What are we going to do when authorities in Germany announce that some traces of radioactive elements have been found on grapes in Bavarian vineyards but could have also landed elsewhere in the country? Mass exodus from Germany?
In Beijing and Shanghai, some supermarkets are already running out of salt. People are convinced it will protect them against radiation.
A game of hysteria where one loses, while another one wins.
Radioactivity
Has anybody talked about the fact that every time you’re on an airplane, you’re exposed to higher radiation? Everytime, you sit in front of a computer screen or TV? If the media is creating mass panic because of possible radiation, why isn’t it doing the same about all the genetically modified and pesticide-coated food on the shelves of your local supermarket? That’s just as dangerous. Few are talking about how many cancers and other damage this will bring.
In a strong contrast to Japanese media, the rational and positive news — not just during this crisis but other news as well — the majority of Western media quickly filters out and intensifies only the most negative. This flooding with negativity hurts your mental health.
One Japanese doctor in an interview said that people shouldn’t worry so much about possible radiation because in the end, they will get sick from the stress itself. During a meeting at the British embassy in Tokyo, UK Chief Scientific Adviser John Beddington was one of the few from Western countries that presented a more rational prognosis of possible scenarios in Fukushima, even what would happen in the worst case.
The time is urgent for alternative sources of energy
Regardless of the outcome in the next few days, Fukushima will remain yet another radioactive area on this planet. All throughout this century and beyond. The more there are people in the world, the more energy we will consume. If I add Fukushima to Chernobyl, Three Mile Island and other nuclear disasters, it makes me think that nuclear power might not be so safe after all, not for people, not for the environment. I wonder, how many of us would place a nuclear stove in our kitchen even if the manufacturer claimed it was perfectly safe?
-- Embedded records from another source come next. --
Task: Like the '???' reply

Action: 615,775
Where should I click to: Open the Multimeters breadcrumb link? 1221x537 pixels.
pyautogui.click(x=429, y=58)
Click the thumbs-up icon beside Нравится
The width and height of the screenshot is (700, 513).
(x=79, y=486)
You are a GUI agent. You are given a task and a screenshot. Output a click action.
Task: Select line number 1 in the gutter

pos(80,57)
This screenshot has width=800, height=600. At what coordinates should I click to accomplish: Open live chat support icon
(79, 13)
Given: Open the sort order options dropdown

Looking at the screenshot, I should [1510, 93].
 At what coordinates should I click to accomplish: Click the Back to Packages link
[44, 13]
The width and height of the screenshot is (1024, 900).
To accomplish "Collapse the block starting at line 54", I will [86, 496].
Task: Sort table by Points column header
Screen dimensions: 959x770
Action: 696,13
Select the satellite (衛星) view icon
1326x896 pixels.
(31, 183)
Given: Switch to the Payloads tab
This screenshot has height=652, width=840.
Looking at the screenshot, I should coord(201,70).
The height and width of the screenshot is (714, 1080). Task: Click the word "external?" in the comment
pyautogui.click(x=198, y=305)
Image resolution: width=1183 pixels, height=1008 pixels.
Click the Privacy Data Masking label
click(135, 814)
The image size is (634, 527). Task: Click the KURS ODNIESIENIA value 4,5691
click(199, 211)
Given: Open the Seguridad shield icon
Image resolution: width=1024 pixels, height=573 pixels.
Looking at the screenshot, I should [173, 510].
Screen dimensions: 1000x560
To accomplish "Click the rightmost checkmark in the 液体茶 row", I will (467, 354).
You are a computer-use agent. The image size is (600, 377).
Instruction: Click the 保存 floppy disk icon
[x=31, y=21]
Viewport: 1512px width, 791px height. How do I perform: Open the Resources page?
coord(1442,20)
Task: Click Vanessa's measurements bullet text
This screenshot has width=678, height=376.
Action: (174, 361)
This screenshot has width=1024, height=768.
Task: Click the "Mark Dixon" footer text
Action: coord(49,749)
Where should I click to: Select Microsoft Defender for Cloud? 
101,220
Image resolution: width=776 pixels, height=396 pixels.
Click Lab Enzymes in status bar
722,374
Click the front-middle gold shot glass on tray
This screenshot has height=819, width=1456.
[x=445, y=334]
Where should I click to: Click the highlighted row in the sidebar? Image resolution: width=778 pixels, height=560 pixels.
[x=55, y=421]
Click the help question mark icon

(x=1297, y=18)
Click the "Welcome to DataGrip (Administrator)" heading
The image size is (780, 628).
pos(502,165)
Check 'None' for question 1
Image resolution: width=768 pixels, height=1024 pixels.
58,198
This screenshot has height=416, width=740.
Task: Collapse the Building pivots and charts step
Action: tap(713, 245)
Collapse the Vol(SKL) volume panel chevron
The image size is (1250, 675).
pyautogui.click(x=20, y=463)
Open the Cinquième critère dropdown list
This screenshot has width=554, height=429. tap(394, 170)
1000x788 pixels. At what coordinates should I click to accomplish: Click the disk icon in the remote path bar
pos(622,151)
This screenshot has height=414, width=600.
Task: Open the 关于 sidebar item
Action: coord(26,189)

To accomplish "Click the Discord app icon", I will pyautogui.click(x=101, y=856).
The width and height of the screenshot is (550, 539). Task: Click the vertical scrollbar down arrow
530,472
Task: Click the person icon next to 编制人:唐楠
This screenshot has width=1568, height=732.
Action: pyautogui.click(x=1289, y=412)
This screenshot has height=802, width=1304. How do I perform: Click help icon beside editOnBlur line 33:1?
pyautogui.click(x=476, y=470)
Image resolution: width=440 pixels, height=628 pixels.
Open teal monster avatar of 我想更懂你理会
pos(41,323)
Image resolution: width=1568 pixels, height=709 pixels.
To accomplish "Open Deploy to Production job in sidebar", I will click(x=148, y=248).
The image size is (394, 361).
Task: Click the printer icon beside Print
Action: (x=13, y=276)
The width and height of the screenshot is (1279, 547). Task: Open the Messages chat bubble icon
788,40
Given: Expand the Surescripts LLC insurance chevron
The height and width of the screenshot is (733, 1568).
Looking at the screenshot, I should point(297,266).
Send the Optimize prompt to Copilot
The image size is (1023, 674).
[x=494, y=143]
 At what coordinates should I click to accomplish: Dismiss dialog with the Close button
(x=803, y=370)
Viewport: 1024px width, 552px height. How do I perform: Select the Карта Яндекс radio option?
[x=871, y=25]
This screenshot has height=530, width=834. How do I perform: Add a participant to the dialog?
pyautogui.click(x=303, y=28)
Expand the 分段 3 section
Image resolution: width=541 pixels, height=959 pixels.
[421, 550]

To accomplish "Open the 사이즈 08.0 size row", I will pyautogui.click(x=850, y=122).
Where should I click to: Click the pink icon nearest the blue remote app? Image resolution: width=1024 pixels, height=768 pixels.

And because some isolated forest somewhere on the coast is not our kitchen, we don’t care much about it.
In Japan, one of the most earthquake-prone and volcanic regions in the world — also called “The Ring of Fire” — there are more than 50 nuclear power plants. Japan’s Tepco, the owner of Fukushima Daiichi, has a long history of falsified safety reports. Lies that make them guilty of destroying one part of the planet that will never look the same again.
A critical mistake of the Japanese government is that it doesn’t educate people about potential dangers in the case of radiation. While the country is prepared for earthquakes probably more than anybody, nobody is prepared for a nuclear disaster because until now, the government claimed the existing plants can withstand effects of major earthquakes.
But the Japanese will overcome these enormous problems and learn something from them. The question is, will the rest of the world? Seeing as the governments around the world are planning to build a whole lot of new nuclear power plants in all corners of the planet under the pretense of lowering CO2, the situation is quite worrisome. All of us and our children deserve a much better world than the one we are living in.